The RIAA warriors are suing another kid for file sharing. Joel Tenenbaum faces a huge judgment for willful copyright infringement. Defense attorney Charlie Nesson, of Harvard Berkman Center fame, appears to have been out-gunned by the corporate lawyers. His effort to raise the level of the discussion to something more philosophical has been stymied by the judge’s stubborn refusal to ignore the law.
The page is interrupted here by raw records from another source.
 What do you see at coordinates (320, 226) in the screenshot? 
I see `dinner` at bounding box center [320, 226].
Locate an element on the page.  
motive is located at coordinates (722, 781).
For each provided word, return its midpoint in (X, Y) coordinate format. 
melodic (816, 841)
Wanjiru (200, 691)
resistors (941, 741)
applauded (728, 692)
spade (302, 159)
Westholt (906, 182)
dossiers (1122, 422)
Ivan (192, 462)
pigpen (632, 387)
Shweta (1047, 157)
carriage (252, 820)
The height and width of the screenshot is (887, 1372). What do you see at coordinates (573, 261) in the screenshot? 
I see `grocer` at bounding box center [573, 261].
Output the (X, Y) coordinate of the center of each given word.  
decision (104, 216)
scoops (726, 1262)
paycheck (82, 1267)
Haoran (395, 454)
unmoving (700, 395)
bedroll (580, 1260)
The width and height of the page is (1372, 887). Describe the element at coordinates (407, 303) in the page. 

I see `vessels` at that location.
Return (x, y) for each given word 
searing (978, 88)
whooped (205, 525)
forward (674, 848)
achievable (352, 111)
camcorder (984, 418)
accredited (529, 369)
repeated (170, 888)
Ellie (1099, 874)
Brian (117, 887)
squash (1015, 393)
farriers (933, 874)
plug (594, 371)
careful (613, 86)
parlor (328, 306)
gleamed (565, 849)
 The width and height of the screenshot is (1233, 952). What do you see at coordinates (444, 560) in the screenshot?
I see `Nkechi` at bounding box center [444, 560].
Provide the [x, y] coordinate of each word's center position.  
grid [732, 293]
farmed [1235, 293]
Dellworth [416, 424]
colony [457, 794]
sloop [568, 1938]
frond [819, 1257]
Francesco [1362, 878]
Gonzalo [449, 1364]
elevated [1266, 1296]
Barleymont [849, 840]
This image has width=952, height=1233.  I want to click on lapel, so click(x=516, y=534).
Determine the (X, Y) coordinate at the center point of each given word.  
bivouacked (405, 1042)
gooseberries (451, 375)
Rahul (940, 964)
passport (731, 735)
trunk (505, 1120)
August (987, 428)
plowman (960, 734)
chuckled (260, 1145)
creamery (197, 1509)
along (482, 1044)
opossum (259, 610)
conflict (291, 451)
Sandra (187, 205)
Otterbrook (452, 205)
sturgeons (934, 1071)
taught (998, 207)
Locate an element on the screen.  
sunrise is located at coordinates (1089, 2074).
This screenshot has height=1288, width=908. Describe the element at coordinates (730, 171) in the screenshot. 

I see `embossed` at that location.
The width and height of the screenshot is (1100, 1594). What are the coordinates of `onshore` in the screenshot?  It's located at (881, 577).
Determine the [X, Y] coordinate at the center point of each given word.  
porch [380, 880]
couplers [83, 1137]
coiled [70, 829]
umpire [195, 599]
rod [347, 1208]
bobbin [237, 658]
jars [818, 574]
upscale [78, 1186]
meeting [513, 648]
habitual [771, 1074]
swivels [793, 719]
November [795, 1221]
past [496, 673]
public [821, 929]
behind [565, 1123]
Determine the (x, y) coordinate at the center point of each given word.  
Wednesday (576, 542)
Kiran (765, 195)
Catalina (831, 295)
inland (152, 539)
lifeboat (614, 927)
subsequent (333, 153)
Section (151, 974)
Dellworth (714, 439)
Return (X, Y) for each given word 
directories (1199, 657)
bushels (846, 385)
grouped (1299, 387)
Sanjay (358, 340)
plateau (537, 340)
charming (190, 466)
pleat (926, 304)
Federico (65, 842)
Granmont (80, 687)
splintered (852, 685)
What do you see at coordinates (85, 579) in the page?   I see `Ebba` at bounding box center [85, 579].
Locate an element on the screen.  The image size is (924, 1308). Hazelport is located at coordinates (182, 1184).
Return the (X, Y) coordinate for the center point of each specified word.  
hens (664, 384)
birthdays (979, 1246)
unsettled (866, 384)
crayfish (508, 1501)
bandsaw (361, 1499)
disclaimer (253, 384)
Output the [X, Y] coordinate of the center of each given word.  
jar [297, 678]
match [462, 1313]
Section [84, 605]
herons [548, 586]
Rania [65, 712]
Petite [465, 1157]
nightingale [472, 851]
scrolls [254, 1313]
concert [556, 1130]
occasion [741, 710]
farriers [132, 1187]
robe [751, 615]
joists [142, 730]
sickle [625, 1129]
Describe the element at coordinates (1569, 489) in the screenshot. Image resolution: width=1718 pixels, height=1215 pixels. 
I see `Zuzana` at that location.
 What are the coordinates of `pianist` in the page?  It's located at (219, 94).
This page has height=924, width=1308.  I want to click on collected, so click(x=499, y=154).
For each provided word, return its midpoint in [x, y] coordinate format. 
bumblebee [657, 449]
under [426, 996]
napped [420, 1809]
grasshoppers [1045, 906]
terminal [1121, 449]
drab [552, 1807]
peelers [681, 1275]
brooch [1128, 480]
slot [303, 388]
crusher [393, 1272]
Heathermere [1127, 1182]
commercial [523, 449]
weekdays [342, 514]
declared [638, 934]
I hope Joel has an appeal coming based on incompetent representation. The whole Mister Chips thing is great in the classroom, but Nesson doesn’t seem to have brought any discipline to the courtroom. He certainly hasn’t been an effective advocate so far. Maybe tomorrow he will save Joel’s bacon with a brilliant summation or something.
Here’s a short list of what sux so far:
- No expert witnesses have been called by the defense to speak to economic issues. Did Joel’s downloading of thirty bucks worth of music cause CD sales to drop by half over the last decade?
- The defense intended to call John Perry Barlow as an expert witness on the zeitgeist or something. Since Barlow couldn’t focus on what he intended to present, couldn’t provide a report for the plaintiff’s attorneys on just what the heck his expertise was intended to reveal, the judge ruled that he couldn’t appear.
- The kid has admitted he’s guilty of downloading thirty songs so the whole issue now seems to pivot on willfulness. The verdict is pretty clear, but the amount of damages remains to be decided and they could go as high as a four and a half million bucks. Just based on his admissions, statutory damages could be awarded of thirty thousand per work, so that would be $900,000. But if willfulness is factored in the damages could go to $150,000 per song.
Tune in to twitter on Friday to hear what Nesson has up his sleeve.
One Comment
So at $150,000 per song that’s $4,50,000? MILLION?! If you buy three albums in a store it’s maybe, what, 20 bucks per CD? That’s like $60 for thirty songs… These RIAA people are wacko.
Maybe if we stopped paying our rock stars like they were “rock stars” then they wouldn’t have to charge so much money for album sales. Same with all other entertainers too, by the way (soccer, baseball, football, etc).